Derivative trading, whereby major banks securitize packages of debt in to
interest rate contracts (or other types of securities) worth trillions of
dollars, really took off around the mid-1980's. This type of mega-trading is
considered too important for government oversight and so is left unregulated.
This to me is absolute proof of the power of the banks and the puppet-like
status of politicians. The policing of this trading system is left to the
participants - primarily the major banks and corporations of the world. How
Ironically although the system is unregulated by the US Government, and
therefore "we the people" - it is we the people who will be taxed in order to
pay for any mistakes these bankers of dubious genius actually make. The most
horrific scandals in our financial history have been brought about by
derivatives traders who got it all wrong, usually to the tune of billions of
dollars, and occasionally trillions of dollars.
Some recent notable examples of derivative debacles include Orange County ($1
billion), Barings Bank ($1.5 Billion), Metallgesellshaft ($1.5 Billion), Long
Term Capital Management (which carried contracts with a notional value of $1.3
TRILLION) and Enron ($3+ billion). What has been learned by the public through
the course of these rolling financial catastrophes is that derivatives are
inherently unstable, and require some of the world's most sophisticated
financiers to be bailed out by the likes of the New York Federal Reserve, the US
Treasury and the largest banks of the nation. Several times the global financial
system has been close to collapse based on the instability of these investment
vehicles - luckily the folks that schemed this stuff up were able in the past to
stop a global financial meltdown and return the markets to stability, but we've
been very close as recently as 1998 to a complete financial collapse.
Ironically the men most responsible for these massive meltdowns rarely are
punished, in fact in the case of Long Term Capital Management the company's
founders actually were paid handsomely for their help during the bail-out of the
company, and then went on to become economists at the nations elite
universities, presumably so they can teach future generations how to avoid
causing global financial meltdowns?
"Derivatives are part of the vital machinery of the bank. We have put it at the
heart of the business," said Saman Majd, Global Head of OTC Derivatives at
Deutsche Bank, recently. No doubt this is the case.
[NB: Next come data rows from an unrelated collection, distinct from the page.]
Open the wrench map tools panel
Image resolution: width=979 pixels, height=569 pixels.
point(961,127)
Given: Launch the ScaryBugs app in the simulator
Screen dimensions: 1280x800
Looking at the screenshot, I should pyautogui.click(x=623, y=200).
But if derivatives now play
such a vital role in world banking then isn't it time we the people had a little
more say-so in how they are managed, how much leverage a bank can take on (JP
Morgan Chase has currently leveraged its equity over 750 to 1!! This is unheard
of in the past, no bank of the importance and position of a JP Morgan Chase
should be allowed such leverage, after all they are FDIC insured, if they
fail...you got it.... we the people pay).
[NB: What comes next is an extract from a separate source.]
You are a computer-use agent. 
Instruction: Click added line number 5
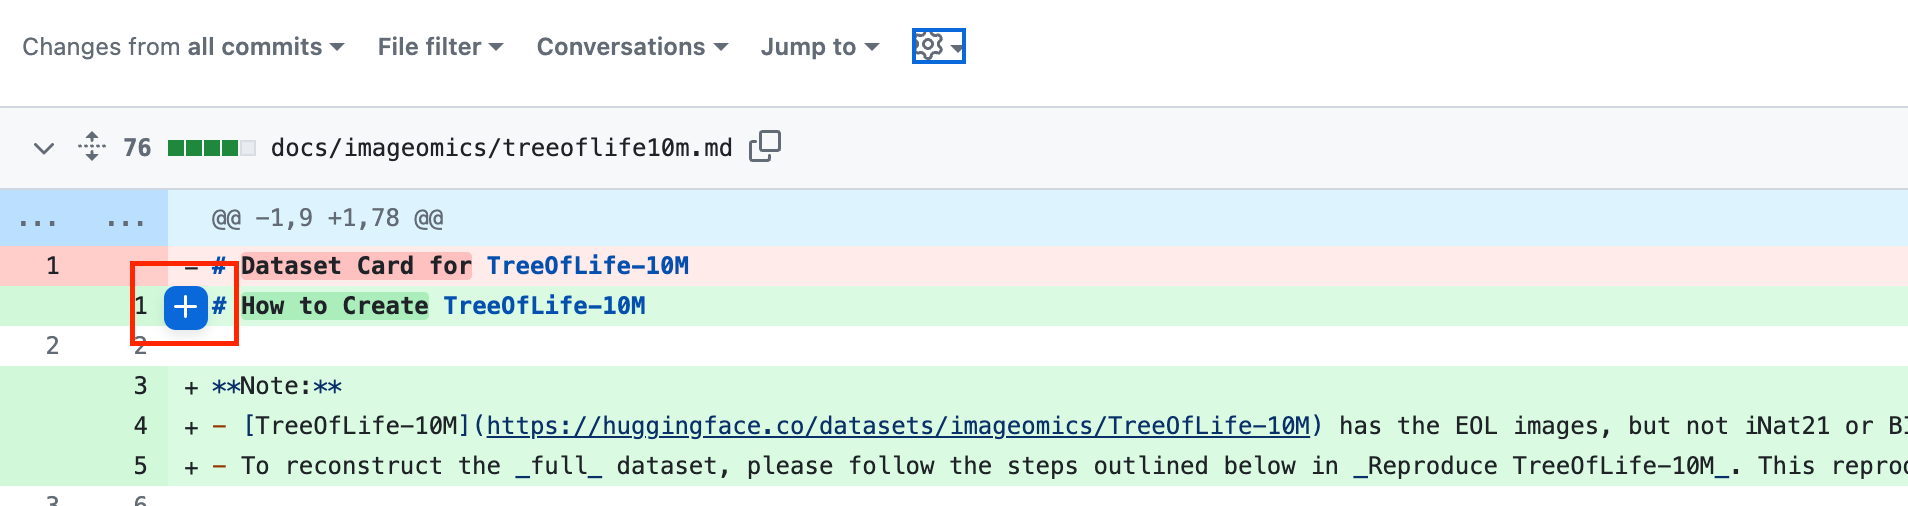(140, 466)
When you realize what has been mentioned above is but a small percentage of the
overall liability we face within our financial system, and that J P Morgan Chase
Bank has derivative contracts with a notional value in the range of $30 TRILLION
all to itself (see www.FDIC.org for the latest numbers), then you begin to
wonder just how the financial system is going to perform through the perpetual
War Against Terrorism we have been led in to. Adam Hamilton has noted: "How will
the massive inverted derivatives pyramids fare in brutal and unforgiving bear
market environments? Only time will tell."
No one knows how these new financial vehicles will weather a major bear market.
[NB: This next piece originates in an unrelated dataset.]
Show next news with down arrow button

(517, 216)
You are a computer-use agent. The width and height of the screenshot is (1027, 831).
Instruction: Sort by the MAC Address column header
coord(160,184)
Derivatives have really only been traded since the beginnings of the bull market
which began in 1982. We are at the beginnings of potentially one of the longest
and ugliest bear markets of our lifetimes, and possibly of all time - just how
derivatives will fair?
Derivative trading data is very difficult to come-by as derivative trading is
unregulated. Therefore I have reproduced here (above) a chart from the Chicago
Mercantile Exchange (CME) - the big granddaddy of derivatives trading, and where
it all originated. There is a curious note on this chart which questions why
there should be a major spike in trading in the week before 9/11. Apparently
derivatives thrive on uncertainty, which makes it almost appear as if some of
the major derivatives traders may have had some forewarning of the impending
catastrophe that was 9/11. Whether the same people who shorted United Airlines
stock prior to 9/11 were connected to these derivatives trades we may never
know, as the government in its infinite wisdom has declined to pursue these
potentially critical pieces of evidence of terrorist activity. I guess the fact
that some of the world's most respected companies performed the trades is
something too poignant to discuss?
Given the very dirty history of certain New York banks, with the financing and
support of Nazi Germany prior to and during WW II, and their hands in almost all
of the recent financial scandals - from Enron to Kmart to Argentina - the very
close association with Big Oil (coupled with the trillions in derivative
contracts) I think it may be time to investigate the nature of this spike and
who placed what trades with whom, etc.
Some of the best commentary and analysis available on the "Derivatives Monster"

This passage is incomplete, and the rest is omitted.